At the end of the corridor a door leads to a mirrored room dominated by ballet barres worn smooth from use for warmup exercises and perfecting dance techniques. One wall of mirrors reflects “the piano man,” his fingers ready to run the keys to accompany actors auditioning for a chance to perform at the Mountain Playhouse in Jennerstown.
Throughout the day, people of various ages, races and hometowns strive to show off their vocal range and acting chops for producer Teresa Stoughton Marafino and director Larry Tobias. They sit behind a folded table at the far end of the room watching, judging and taking notes. A lone chair with a loose back completes the room’s furnishings.
No one stays in the chair long enough to lean back.
One actor after another comes through the door, stopping first beside the “piano man,” Douglas Levine of Levinemusic in Pittsburgh, to discuss their number before greeting the two people at the folding table. They carry sheet music and, occasionally, an instrument that they plan to play during the 10-minute audition.
These actors were fortunate. Those that the producer and director viewed in New York City earlier that week had only three minutes from when they entered the room to when they exited.
Sunday’s auditions were held in the Pittsburgh Civic Light Opera building in the city’s cultural district. The CLO presents musical theatre classics rather than opera, which is apropos for the Mountain Playhouse because most of the plays for the 2019 season are musicals.
The oldest professional stock theater in Pennsylvania, the Mountain Playhouse employs actors who must be paid and housed according to their contracts as members or prospective members of the Actors’ Equity Association. Equity is an American labor union representing the world of live theatrical performance.
So far, there have been nearly 300 auditions by equity actors in New York City and Pittsburgh for less than two dozen positions available for this season’s productions at the playhouse. Stoughton Marafino said they plan to make offers of employment next week.
Stoughton Marafino grew up at the Mountain Playhouse, which was founded by her father, “Jimmie,” and her aunt Louise in 1936. For Tobias, an actor and director, this will be his 13th season at the live theater, where he has been connected to more than 25 shows.
The playhouse’s first musical production of the 2019 season, “The Irish and How They Got that Way,” will be directed by Tobias and performed June 18-30.
So, at the auditions he has specific things he is looking for from the actors, specifically those who can play a variety of instruments. Stoughton Marafino has “residency” in mind, and she is looking for actors who are versatile enough to take on various roles in two to four shows over the course of a season. Those actors will live somewhere near the theater during the season. Their living quarters, among other things, are provided by the Playhouse as part of a residency program.
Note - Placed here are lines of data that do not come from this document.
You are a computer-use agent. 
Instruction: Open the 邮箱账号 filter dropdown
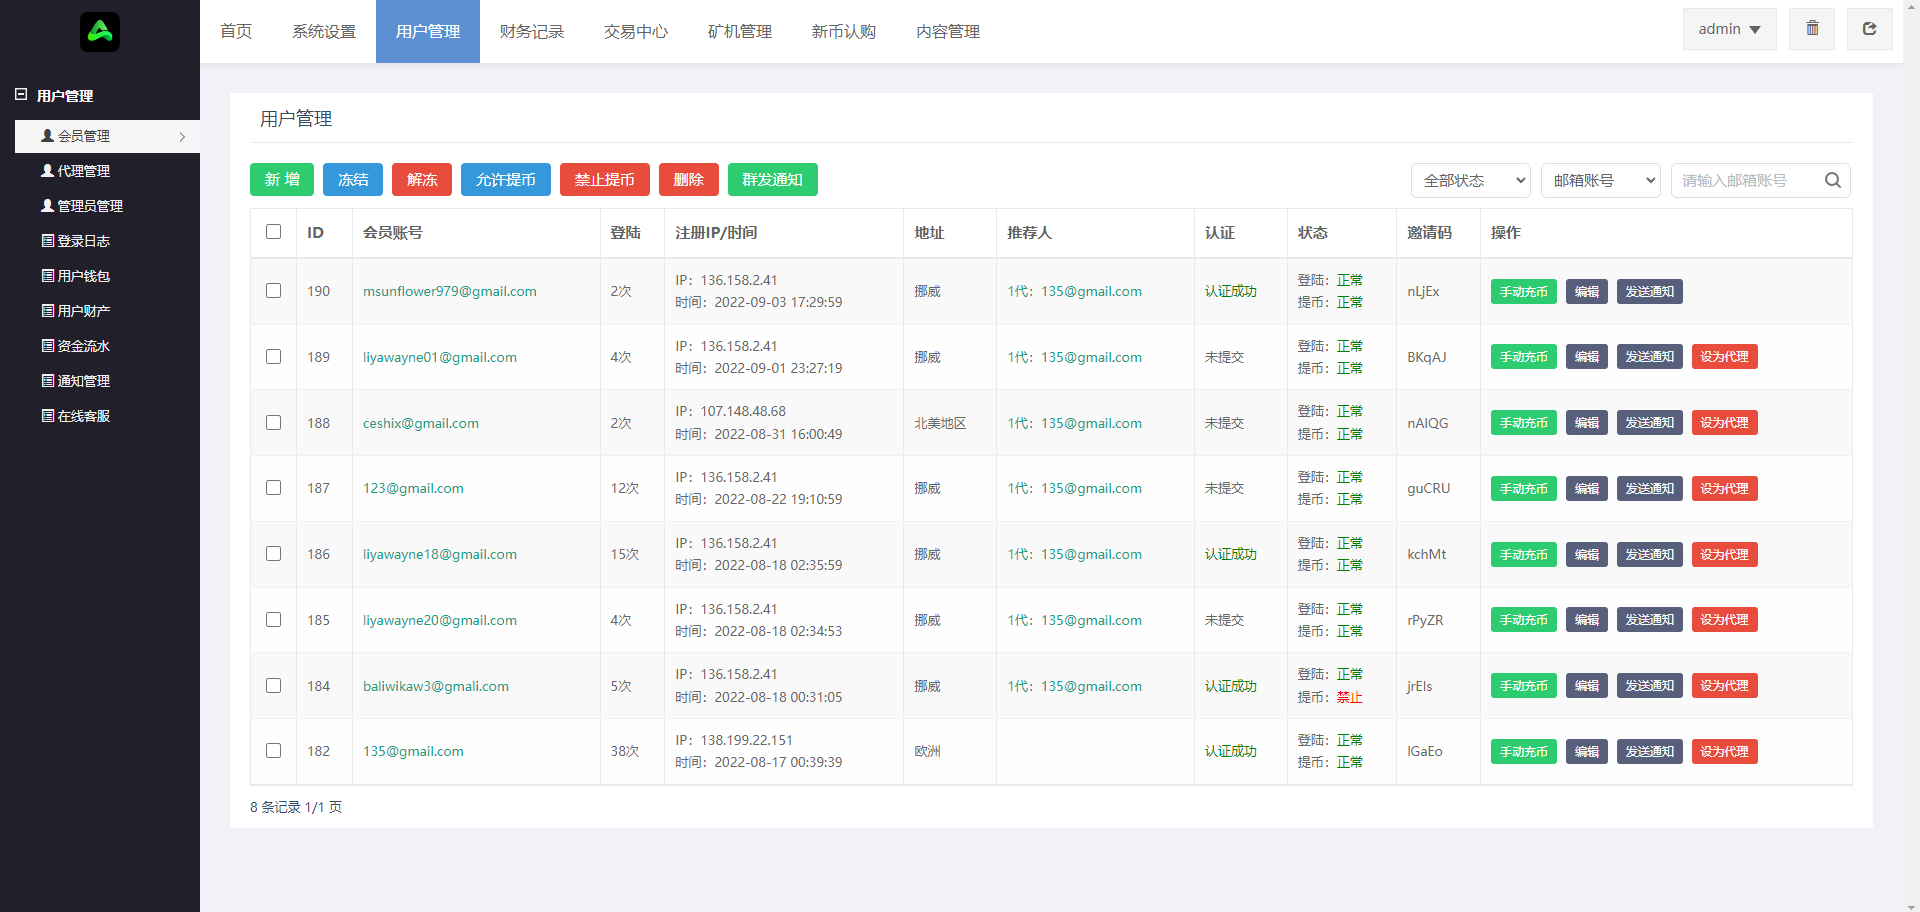click(1600, 181)
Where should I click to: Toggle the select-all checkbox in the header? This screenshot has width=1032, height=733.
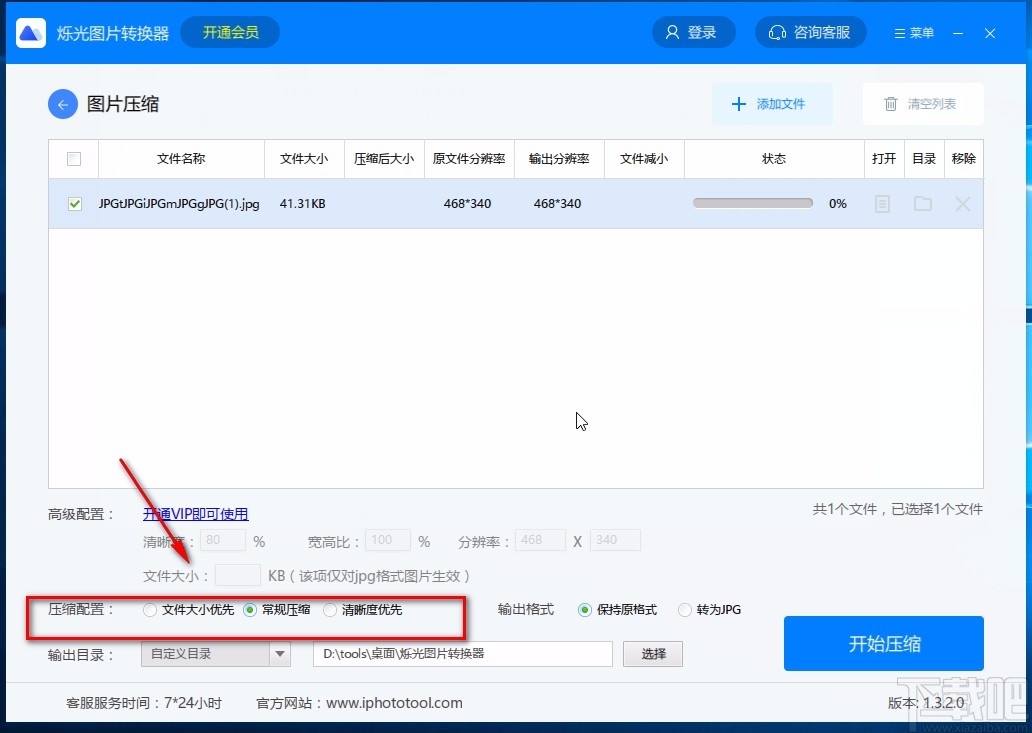tap(74, 158)
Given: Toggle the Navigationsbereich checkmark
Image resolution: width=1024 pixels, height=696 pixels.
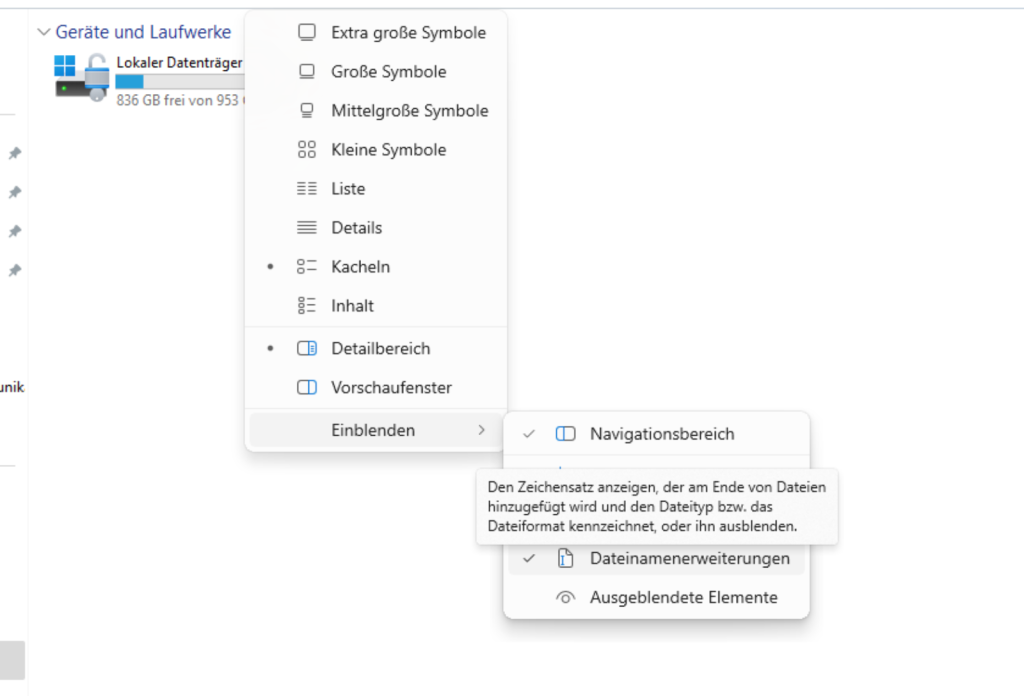Looking at the screenshot, I should tap(530, 434).
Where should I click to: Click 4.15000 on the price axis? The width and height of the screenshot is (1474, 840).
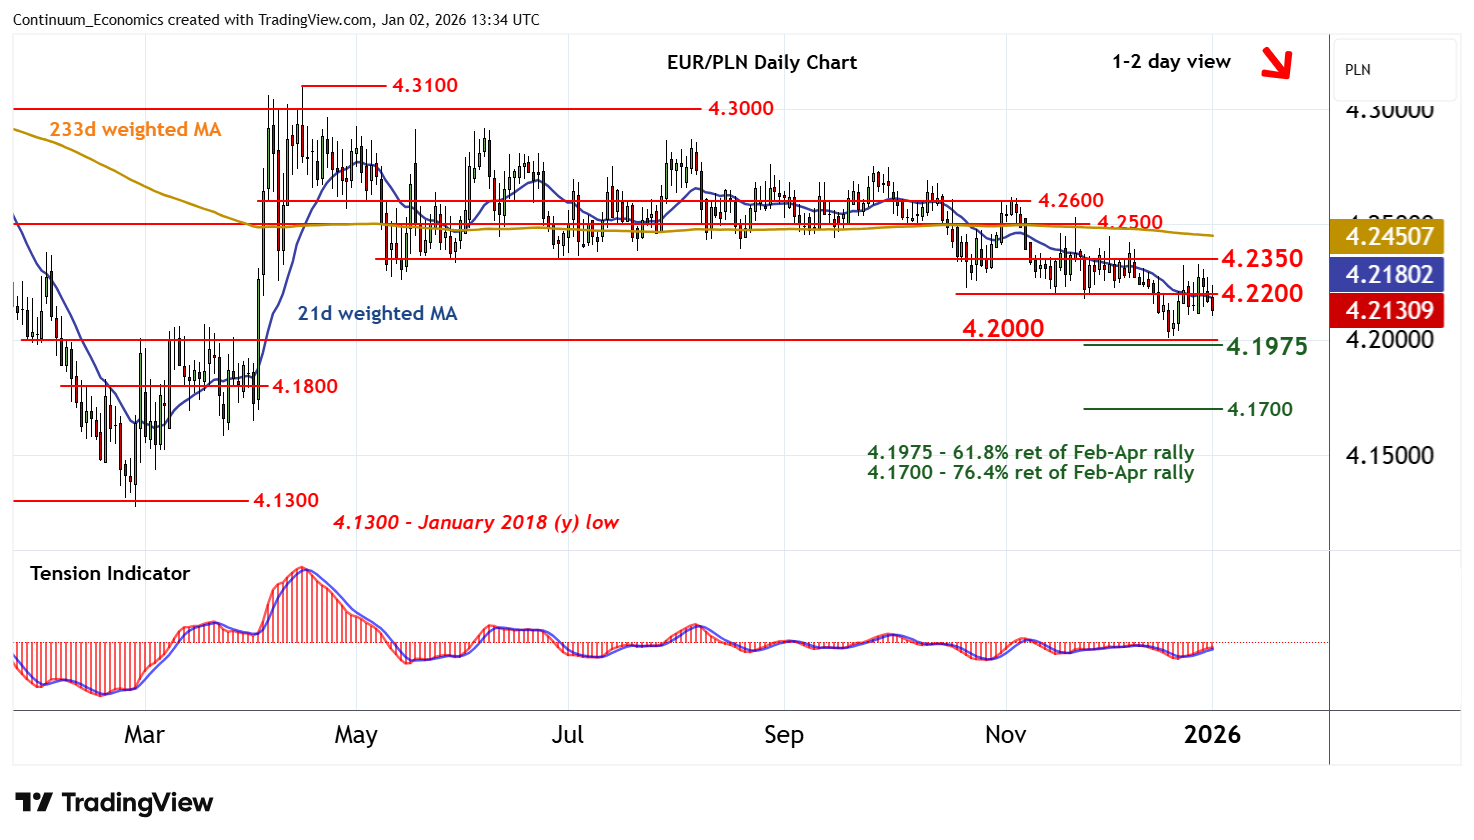1389,455
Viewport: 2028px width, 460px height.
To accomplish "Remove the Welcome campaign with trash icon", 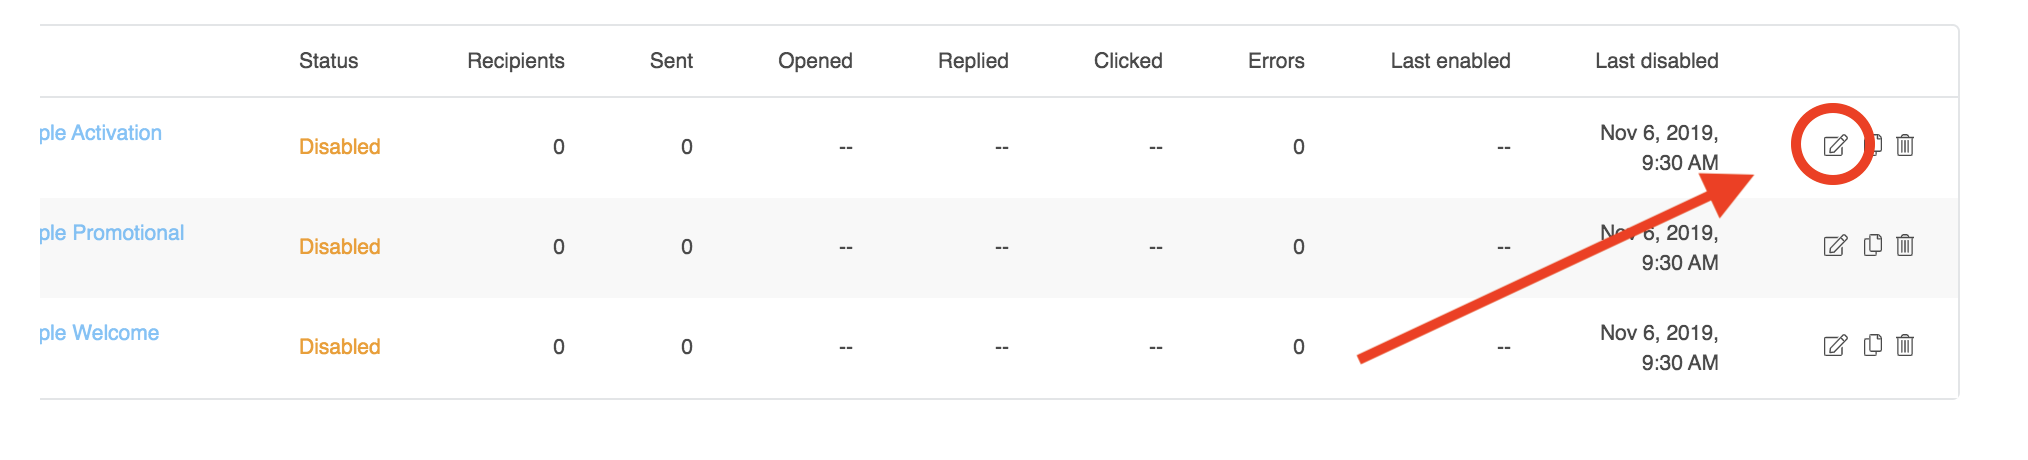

Both want the type of actor who can connect to an audience. Both said they look at the people who audition as “brave,” especially those whose talents are not quite what is needed on the stage or for the types of plays that will be performed during that season.
A gray-haired actor came in during Sunday’s audition and told Stoughton Marafino that he auditioned in New York City for a role at the Mountain Playhouse in 1994 and 2012. He is a dramatic actor who recently moved with his wife to Pennsylvania. She and Tobias seemed awed by his performance and discussed the possibility of offering him a role in a drama about the Johnstown flood.
“Directing was sort of a natural extension of my career, starting as a child actor,” said Tobias, who could not imagine doing anything else.
Stoughton Marafino agreed.
“I’m very happy where I am,” she said as she turned to greet the next actor.
As for the casting, the producer and the directors have “been actively thinking about it for months,” Tobias said. They are deep into the schedule for the next season and plan to have it done by the end of March.
She looked up as another actor walked in and she smiled. “I see you have a guitar.”